Experimental program
Comparison scheme
Effect test

Embodiment 1

[0033] Step 1: Weigh cobalt nitrate, nickel sulfate and urea according to the molar ratio of cobalt, nickel and carbon atoms at 1:9:38 and grind them with a mortar for 20 minutes to fully mix them to obtain mixture A;

[0034] Step 2: Put the mixture A in a high-temperature tube furnace, and in a flowing argon atmosphere of 100 sccm, first rapidly raise the temperature to 150°C at a rate of 15°C / min, keep it warm for 0.5h, and cool it naturally to room temperature after the heat preservation is over. After taking out, obtain product B;

[0035] Step 3: Grind the product B with a mortar for 20 minutes, then put it into a freeze-drying box, and let it stand at a low temperature of -10°C for 6 hours;

[0036] Step 4: Take the above product out and put it into a high-temperature tube furnace. In a flowing argon atmosphere of 100 sccm, rapidly raise the temperature to 500 °C at a rate of 10 °C / min. After the heating is completed, naturally cool to room temperature and take it out t...

Embodiment 2

[0039] Step 1: Weigh cobalt sulfate, nickel nitrate and melamine according to the molar ratio of cobalt, nickel and carbon atoms at 1:10:30 and grind them with a mortar for 25 minutes to fully mix them to obtain mixture A;

[0040] Step 2: Put the mixture A in a high-temperature tube furnace. In a flowing nitrogen atmosphere of 100 sccm, first rapidly raise the temperature to 200°C at a rate of 30°C / min, and keep it for 1 hour. After the heat preservation is over, cool it naturally to room temperature and take it out , to obtain product B;

[0041] Step 3: Grind the product B with a mortar for 25 minutes, then put it into a freeze-drying box, and let it stand at a low temperature of -20°C for 4 hours;

[0042] Step 4: Take the above product out and put it into a high-temperature tube furnace.

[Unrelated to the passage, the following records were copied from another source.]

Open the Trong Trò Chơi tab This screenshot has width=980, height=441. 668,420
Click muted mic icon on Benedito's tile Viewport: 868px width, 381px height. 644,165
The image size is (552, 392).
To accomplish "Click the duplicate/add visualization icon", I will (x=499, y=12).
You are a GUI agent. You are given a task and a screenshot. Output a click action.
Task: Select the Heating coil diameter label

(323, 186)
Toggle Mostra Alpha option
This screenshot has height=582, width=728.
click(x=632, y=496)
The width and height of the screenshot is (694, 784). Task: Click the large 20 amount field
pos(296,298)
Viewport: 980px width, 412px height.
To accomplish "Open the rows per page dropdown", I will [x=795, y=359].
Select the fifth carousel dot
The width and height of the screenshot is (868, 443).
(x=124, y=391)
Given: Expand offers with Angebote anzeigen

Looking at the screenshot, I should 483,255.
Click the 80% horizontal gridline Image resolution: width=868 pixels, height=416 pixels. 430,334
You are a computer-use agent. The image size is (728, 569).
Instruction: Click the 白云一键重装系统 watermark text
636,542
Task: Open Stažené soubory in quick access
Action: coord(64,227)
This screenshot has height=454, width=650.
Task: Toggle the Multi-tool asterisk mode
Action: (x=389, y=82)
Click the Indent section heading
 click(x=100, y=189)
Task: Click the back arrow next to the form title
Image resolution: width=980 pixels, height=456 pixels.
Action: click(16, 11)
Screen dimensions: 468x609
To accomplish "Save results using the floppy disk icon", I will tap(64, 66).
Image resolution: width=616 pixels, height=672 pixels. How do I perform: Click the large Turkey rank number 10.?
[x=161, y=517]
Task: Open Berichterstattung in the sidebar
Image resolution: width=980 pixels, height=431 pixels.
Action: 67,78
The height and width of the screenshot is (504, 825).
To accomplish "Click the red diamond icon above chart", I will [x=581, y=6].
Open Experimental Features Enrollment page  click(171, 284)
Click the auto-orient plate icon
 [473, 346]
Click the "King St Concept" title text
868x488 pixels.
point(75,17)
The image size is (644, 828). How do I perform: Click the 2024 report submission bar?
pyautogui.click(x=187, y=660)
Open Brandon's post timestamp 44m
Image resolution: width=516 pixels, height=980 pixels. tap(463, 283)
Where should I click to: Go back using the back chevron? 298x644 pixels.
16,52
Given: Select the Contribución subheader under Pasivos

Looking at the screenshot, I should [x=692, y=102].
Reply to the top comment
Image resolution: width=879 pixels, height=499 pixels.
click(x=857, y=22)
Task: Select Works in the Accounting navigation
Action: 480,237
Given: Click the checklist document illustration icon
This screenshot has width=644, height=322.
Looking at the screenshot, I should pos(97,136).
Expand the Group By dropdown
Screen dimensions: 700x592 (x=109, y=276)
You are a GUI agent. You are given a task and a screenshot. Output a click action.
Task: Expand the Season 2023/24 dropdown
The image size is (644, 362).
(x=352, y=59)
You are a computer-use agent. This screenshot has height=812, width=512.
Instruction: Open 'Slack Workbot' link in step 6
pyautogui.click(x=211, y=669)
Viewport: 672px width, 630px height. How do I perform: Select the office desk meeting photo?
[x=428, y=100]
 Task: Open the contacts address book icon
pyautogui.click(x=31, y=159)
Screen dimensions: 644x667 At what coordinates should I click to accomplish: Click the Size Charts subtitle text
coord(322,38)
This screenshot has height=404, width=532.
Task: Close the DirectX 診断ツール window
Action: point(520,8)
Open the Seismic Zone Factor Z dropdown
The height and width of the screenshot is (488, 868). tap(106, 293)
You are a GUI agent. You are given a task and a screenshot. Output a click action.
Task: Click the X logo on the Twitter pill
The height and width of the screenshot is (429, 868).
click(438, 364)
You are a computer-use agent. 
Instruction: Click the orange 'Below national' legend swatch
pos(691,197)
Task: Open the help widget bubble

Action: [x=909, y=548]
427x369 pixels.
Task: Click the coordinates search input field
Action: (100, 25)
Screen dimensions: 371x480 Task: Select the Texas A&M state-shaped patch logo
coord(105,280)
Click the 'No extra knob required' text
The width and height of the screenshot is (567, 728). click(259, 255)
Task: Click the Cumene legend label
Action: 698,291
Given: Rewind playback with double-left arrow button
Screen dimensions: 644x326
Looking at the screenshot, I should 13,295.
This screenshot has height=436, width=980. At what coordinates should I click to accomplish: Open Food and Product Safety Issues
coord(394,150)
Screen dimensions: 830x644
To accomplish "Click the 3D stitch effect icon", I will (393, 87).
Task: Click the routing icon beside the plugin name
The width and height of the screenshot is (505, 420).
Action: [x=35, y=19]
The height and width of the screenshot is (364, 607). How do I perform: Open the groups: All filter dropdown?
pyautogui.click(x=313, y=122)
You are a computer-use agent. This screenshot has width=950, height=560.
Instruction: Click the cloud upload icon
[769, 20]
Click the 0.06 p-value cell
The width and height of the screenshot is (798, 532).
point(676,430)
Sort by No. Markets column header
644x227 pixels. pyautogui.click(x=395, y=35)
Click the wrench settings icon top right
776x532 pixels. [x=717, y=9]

In a flowing nitrogen atmosphere of 100 sccm, rapidly raise the temperature to 550 °C at a rate of 20 °C / min. After the heating is completed, naturally cool to room temperature and take i...

Embodiment 3

[0045] Step 1: Weigh cobalt sulfate, nickel bromide and glucose according to the molar ratio of cobalt, nickel and carbon atoms at 1:20:20 and grind them with a mortar for 30 minutes to fully mix them to obtain mixture A;

[0046] Step 2: Put the mixture A in a high-temperature tube furnace, and in a flowing argon atmosphere of 100 sccm, first rapidly raise the temperature to 180°C at a rate of 20°C / min, keep it warm for 0.8h, and cool it naturally to room temperature after the heat preservation is over. After taking out, obtain product B;

[0047] Step 3: Grind the product B with a mortar for 30 minutes, then put it into a freeze-drying box, and let it stand at a low temperature of -30°C for 3 hours;

[0048]Step 4: Take the above product out and put it into a high-temperature tube furnace. In a flowing hydrogen atmosphere of 100 sccm, rapidly raise the temperature to 600 °C at a rate of 30 °C / min. After the heating is completed, naturally cool to room temperature and take it...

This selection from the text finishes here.